La Commission européenne a renoncé à adresser un blâme à Rome et à Paris pour leurs budgets 2015 au motif que ces deux nations ont fait des efforts. Mais ces dernières soutiennent que la mise en œuvre des réformes ne doit pas se faire à n’importe quel prix.

L’Italie a cédé, la France de même et la Commission européenne aussi. Jyrki Katainen qui, jusqu’à vendredi dernier, était le commissaire européen aux affaires monétaires avant de devenir ce samedi le nouveau vice-président de la Commission et responsable de la croissance et de l'emploi (1), ne voit, de son côté, pas de « violations graves» des déficits budgétaires de ces deux pays pour 2015. De ce fait, la prochaine réunion de la Commission ne devrait pas émettre un vote négatif à leur encontre.

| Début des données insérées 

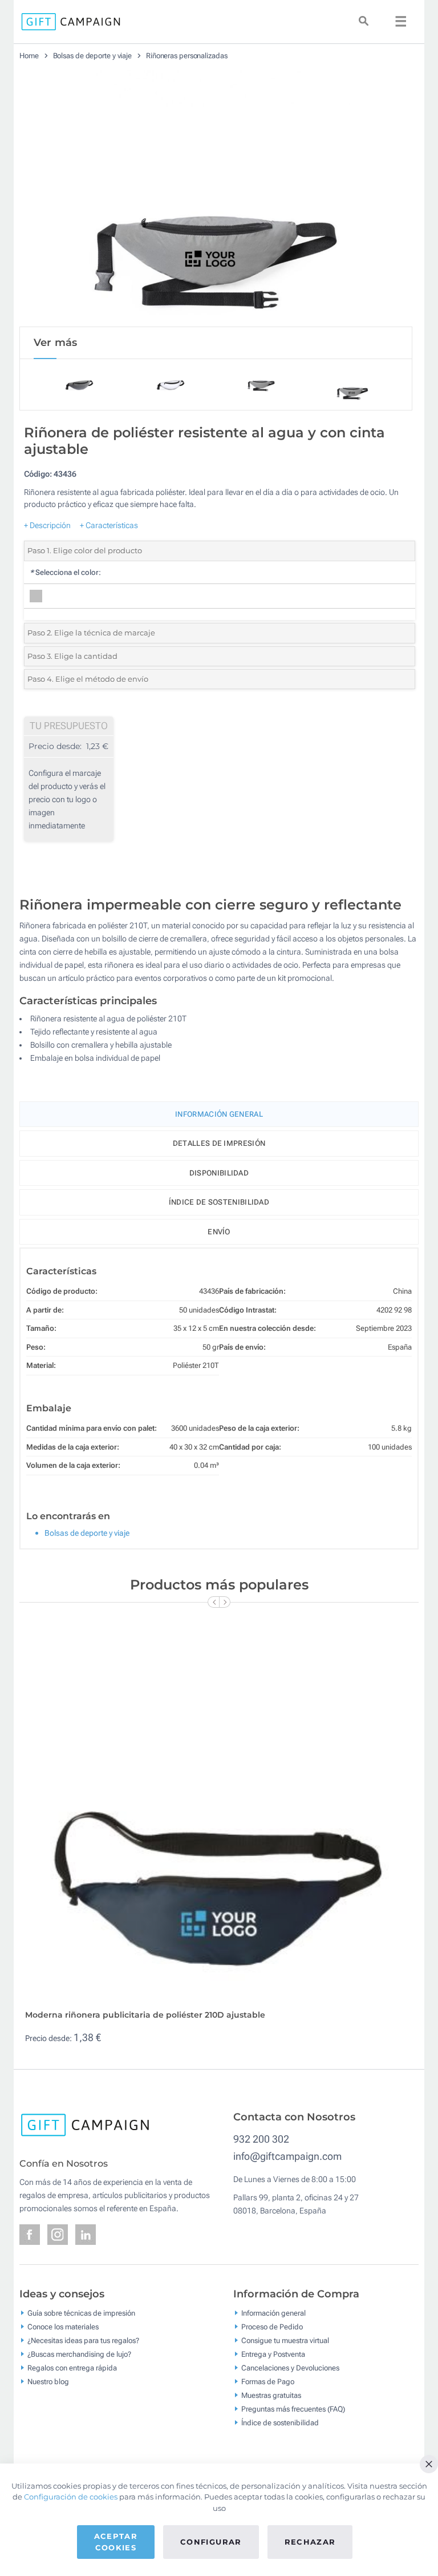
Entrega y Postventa (273, 2354)
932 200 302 (261, 2139)
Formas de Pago (267, 2381)
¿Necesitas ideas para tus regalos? (83, 2340)
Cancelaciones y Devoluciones (290, 2368)
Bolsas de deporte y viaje (92, 55)
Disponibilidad (219, 1173)
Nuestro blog (48, 2381)
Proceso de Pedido (272, 2327)
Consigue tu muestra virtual (285, 2340)
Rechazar (310, 2541)
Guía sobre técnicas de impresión (81, 2313)
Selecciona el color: (65, 572)
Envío (219, 1231)
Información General (219, 1114)
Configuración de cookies (70, 2496)
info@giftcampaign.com (287, 2156)
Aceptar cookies (115, 2541)
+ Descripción (47, 525)
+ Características (109, 525)
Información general (273, 2313)
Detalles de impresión (219, 1143)
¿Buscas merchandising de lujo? (79, 2354)
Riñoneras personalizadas (187, 55)
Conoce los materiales (63, 2327)
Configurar (211, 2541)
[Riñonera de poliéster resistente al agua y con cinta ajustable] (216, 198)
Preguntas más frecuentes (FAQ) (293, 2409)
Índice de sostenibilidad (219, 1202)
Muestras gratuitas (271, 2395)
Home (29, 55)
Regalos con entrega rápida (72, 2368)
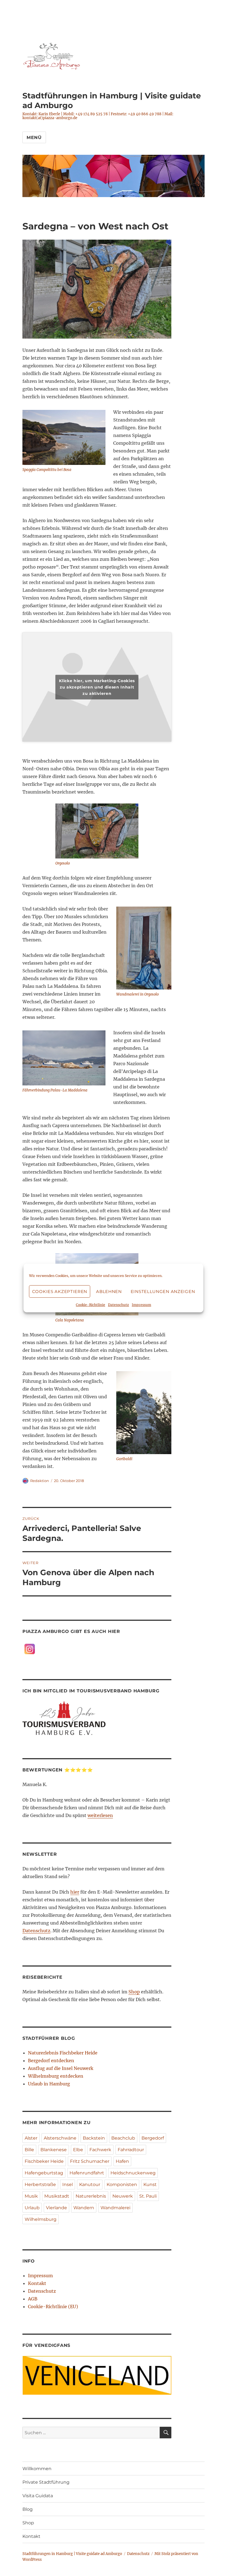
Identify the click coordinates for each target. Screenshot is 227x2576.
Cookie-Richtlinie (90, 1305)
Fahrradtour (131, 2149)
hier (74, 1892)
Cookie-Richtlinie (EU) (53, 2306)
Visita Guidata (37, 2495)
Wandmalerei (115, 2207)
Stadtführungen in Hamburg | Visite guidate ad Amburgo (72, 2553)
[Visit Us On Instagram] (29, 1648)
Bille (29, 2149)
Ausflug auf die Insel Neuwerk (60, 2068)
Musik (31, 2196)
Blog (27, 2509)
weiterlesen (100, 1815)
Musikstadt (56, 2196)
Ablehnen (109, 1291)
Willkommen (36, 2468)
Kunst (150, 2184)
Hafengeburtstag (44, 2173)
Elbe (78, 2149)
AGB (32, 2299)
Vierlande (56, 2207)
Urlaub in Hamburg (49, 2084)
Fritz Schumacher (89, 2161)
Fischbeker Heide (44, 2161)
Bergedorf (152, 2138)
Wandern (83, 2207)
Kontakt (37, 2283)
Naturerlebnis (91, 2196)
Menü (34, 137)
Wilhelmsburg (40, 2219)
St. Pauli (148, 2196)
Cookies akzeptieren (59, 1291)
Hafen (122, 2161)
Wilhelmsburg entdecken (55, 2076)
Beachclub (123, 2138)
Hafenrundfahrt (86, 2173)
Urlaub (32, 2207)
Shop (134, 1991)
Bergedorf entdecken (51, 2060)
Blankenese (53, 2149)
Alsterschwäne (60, 2138)
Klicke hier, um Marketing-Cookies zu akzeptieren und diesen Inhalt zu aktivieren (97, 687)
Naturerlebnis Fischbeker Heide (62, 2053)
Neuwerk (122, 2196)
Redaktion (39, 1480)
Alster (31, 2138)
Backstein (94, 2138)
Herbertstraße (40, 2184)
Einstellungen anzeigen (163, 1291)
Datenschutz (118, 1305)
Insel (67, 2184)
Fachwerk (100, 2149)
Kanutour (89, 2184)
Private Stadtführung (45, 2482)
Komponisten (122, 2184)
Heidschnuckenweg (133, 2173)
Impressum (141, 1305)
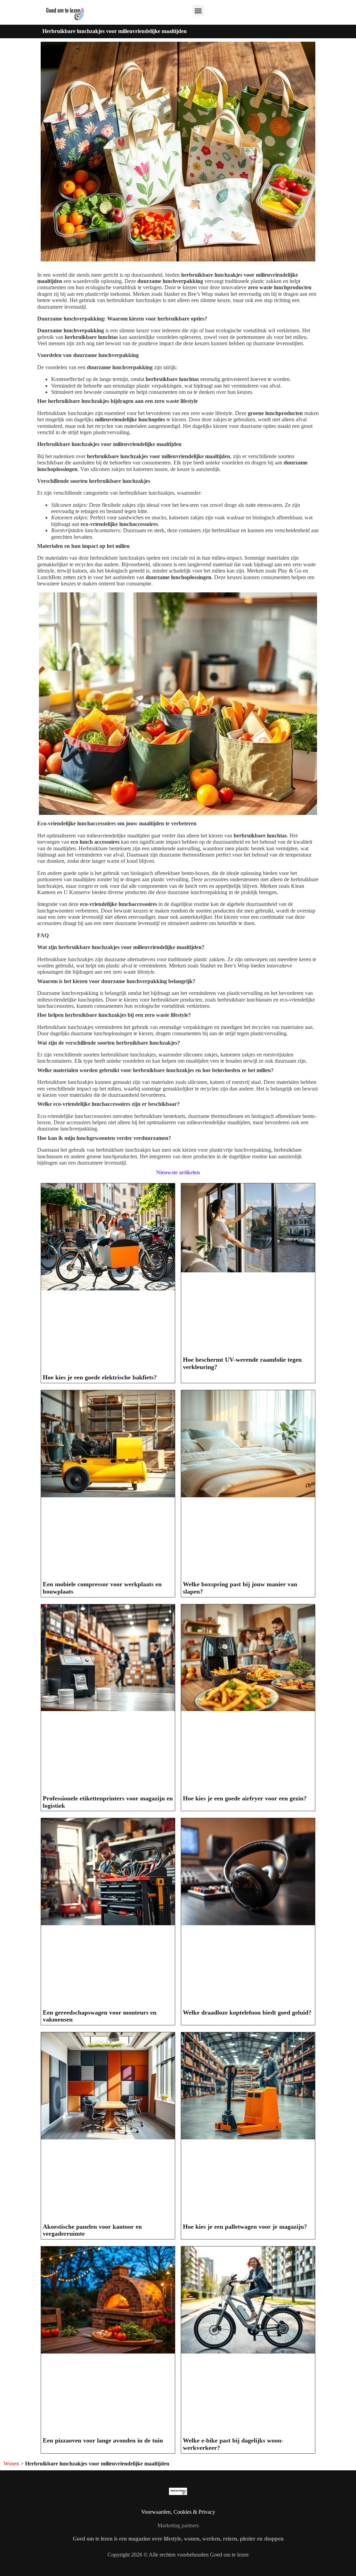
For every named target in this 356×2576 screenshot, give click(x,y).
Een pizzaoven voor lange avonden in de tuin (103, 2440)
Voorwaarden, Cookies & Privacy (178, 2512)
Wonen (11, 2463)
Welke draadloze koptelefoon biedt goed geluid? (247, 2012)
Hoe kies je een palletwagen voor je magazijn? (245, 2226)
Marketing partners (178, 2525)
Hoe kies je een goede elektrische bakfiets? (100, 1377)
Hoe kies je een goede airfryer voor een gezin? (245, 1798)
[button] (198, 10)
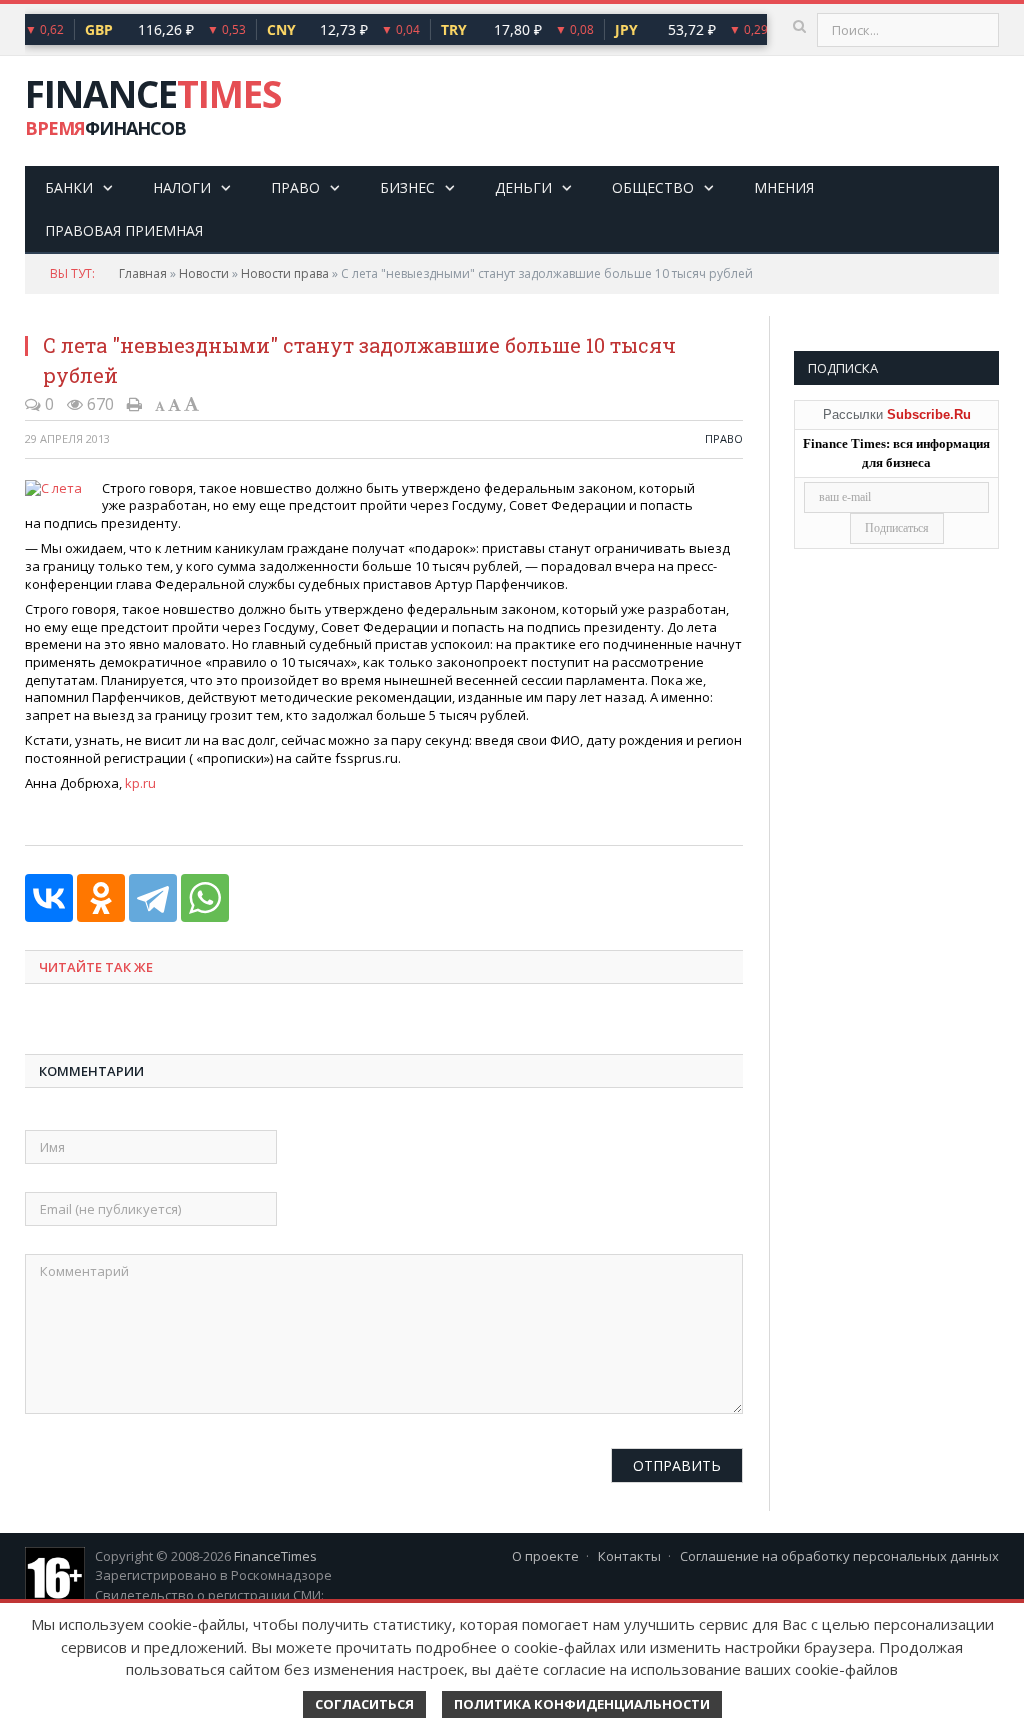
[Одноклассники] (101, 898)
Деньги (523, 187)
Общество (653, 187)
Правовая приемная (124, 230)
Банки (69, 187)
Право (295, 187)
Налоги (182, 187)
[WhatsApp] (205, 898)
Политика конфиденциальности (582, 1704)
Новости (204, 273)
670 (98, 404)
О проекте (545, 1556)
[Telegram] (153, 898)
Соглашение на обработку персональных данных (839, 1556)
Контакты (629, 1556)
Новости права (285, 273)
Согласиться (364, 1704)
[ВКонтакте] (49, 898)
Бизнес (407, 187)
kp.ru (140, 783)
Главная (143, 273)
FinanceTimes (275, 1556)
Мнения (784, 187)
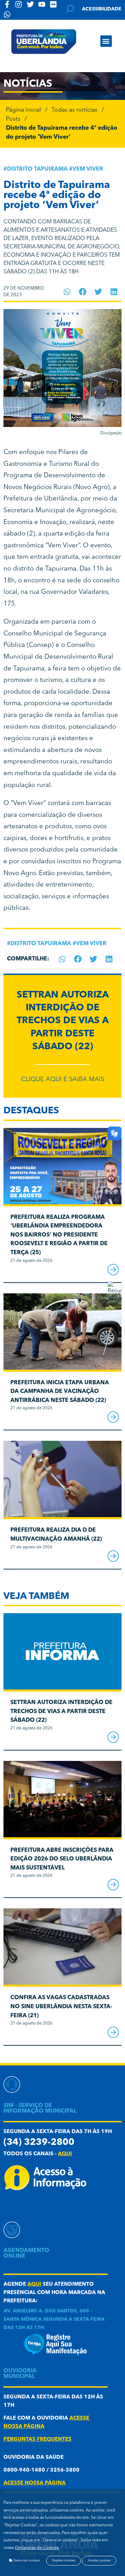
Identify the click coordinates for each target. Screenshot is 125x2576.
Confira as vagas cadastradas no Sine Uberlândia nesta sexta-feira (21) (61, 2006)
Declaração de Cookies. (37, 2548)
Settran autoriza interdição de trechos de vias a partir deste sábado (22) (63, 1021)
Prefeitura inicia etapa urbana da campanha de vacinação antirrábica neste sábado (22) (59, 1391)
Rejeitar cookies (63, 2560)
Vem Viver (88, 169)
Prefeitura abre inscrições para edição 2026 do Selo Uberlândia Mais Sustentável (62, 1859)
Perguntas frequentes (37, 2439)
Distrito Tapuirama (37, 169)
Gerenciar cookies (26, 2560)
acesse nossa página (34, 2483)
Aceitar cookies (99, 2560)
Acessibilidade (102, 9)
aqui (65, 2154)
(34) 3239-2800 (38, 2142)
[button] (106, 41)
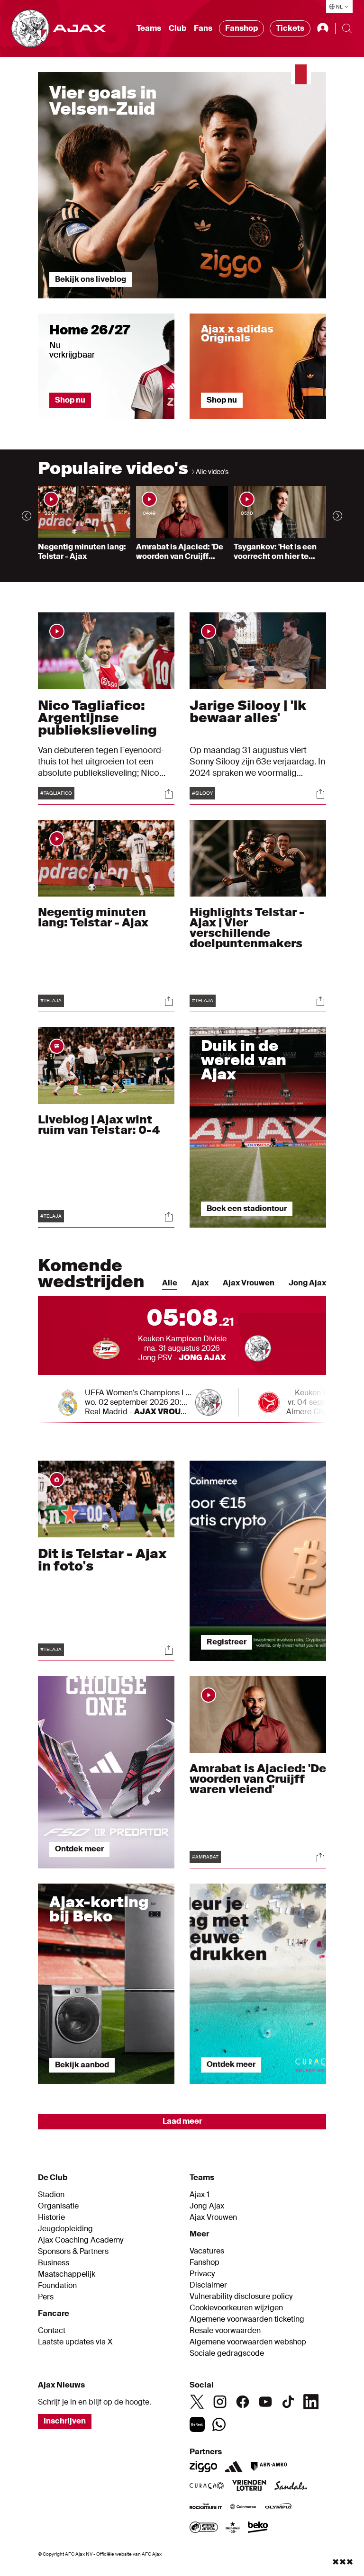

Rien ne laissait présager une telle issue la semaine dernière. Les deux pays ont rechigné à se plier aux exigences de la Commission européenne en matière de réduction de leur déficit budgétaire et n’ont fait que de maigres concessions en fin de semaine. Ils ont renoncé à des réductions d'impôts et à des réformes radicales.

La question de savoir si le pacte de stabilité doit s’appliquer en temps de crise économique n’est pas encore réglée, mais seulement reportée. La mésentente transpire dans les minutes internes et confidentielles du sommet de l'UE à la fin de la semaine dernière. Indépendamment du principe de l’examen préalable du budget des Etats par la Commission européenne, un profond désaccord prévaut dans le cercle des dirigeants de l'UE sur cette question. Comme l’a dit le président français François Hollande, il faut éviter de donner l'impression qu'il existe de bons et de mauvais élèves parmi les Etats membres : entre ceux qui se conforment aux règles de stabilité et ceux qui y dérogent. (2)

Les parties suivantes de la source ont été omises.